Davis’ strong relationships in Hutchinson and its surrounding communities weren’t lost on the board.
“Donna’s desire to solidify, improve and expand sexual assault and domestic violence services in our area really made her stand out from our candidates,” said Melinda Young, SADVC board president. “Her vast management and grant experience, as well as her long history of volunteer work dedicated to serving others in crisis or need, made our decision as a board a unanimous one.”
People come to the center’s secured, second-floor office at 335 N. Washington St. feeling emotionally, physically, financially or verbally abused.
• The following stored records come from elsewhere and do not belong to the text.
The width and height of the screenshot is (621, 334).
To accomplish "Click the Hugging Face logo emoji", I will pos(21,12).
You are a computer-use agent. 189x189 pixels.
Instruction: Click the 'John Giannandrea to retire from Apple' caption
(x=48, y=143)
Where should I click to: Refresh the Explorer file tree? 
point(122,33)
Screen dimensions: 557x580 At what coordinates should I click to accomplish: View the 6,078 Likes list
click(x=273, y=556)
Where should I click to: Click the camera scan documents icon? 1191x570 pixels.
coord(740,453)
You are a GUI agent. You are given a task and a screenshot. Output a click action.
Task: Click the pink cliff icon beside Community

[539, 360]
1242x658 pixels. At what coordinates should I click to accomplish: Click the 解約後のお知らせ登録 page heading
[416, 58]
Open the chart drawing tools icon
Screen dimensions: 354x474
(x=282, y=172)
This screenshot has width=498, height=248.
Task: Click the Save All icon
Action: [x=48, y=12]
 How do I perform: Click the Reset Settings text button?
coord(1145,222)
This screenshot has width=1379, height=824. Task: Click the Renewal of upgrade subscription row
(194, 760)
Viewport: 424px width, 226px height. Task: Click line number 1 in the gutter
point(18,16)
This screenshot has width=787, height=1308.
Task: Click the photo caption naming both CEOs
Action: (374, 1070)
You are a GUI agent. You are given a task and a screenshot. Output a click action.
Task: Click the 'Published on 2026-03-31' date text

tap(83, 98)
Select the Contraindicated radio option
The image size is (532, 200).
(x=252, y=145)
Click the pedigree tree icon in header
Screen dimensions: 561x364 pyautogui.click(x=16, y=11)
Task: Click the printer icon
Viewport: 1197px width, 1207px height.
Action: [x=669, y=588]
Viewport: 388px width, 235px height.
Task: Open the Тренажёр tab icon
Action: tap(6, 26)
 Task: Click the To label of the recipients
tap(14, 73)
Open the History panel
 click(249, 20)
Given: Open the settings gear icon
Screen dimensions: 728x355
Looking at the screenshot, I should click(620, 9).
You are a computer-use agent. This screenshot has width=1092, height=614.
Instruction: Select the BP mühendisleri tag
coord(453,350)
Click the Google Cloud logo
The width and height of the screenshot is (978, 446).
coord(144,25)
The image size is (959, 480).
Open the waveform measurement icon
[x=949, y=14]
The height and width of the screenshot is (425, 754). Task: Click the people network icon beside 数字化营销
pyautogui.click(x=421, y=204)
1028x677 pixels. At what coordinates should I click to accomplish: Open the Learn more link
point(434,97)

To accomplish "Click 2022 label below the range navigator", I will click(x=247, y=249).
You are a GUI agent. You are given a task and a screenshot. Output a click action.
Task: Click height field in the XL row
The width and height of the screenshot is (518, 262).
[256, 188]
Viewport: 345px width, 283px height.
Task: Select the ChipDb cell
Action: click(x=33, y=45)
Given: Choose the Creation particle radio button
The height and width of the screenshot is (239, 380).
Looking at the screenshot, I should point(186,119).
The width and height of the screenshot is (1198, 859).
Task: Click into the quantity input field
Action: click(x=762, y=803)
The violence can include verbal abuse or threats, progressing to battery, rape, and even escalate to homicide.
“Abuse is a broad term,” said Hayes, who said there are advocates on call 24/7, plus they offer a 24-hour crisis hotline.
Currently the shelter house, which remains a secret location with 17 beds, is totally full.
“This is a busier time of year because of the holidays,” Hayes said. “I have seen it both ways. Some women and men put up with more to keep together or they split up so they can have a peaceful holiday and start fresh in the new year.”
The numbers are revealing. Nationally, one in four women has been the victim of severe physical violence by an intimate partner.
“On an average, three or more women are murdered by their boyfriend or husband in the U.S. every day,” said Victoria Miller, SADVC victim advocate.
In Reno County in 2014, there were 883 domestic violence incidents, with only 516 arrests made. However, in the six counties the center serves, there were 1,195 incidents of violence, with only 695 arrests made.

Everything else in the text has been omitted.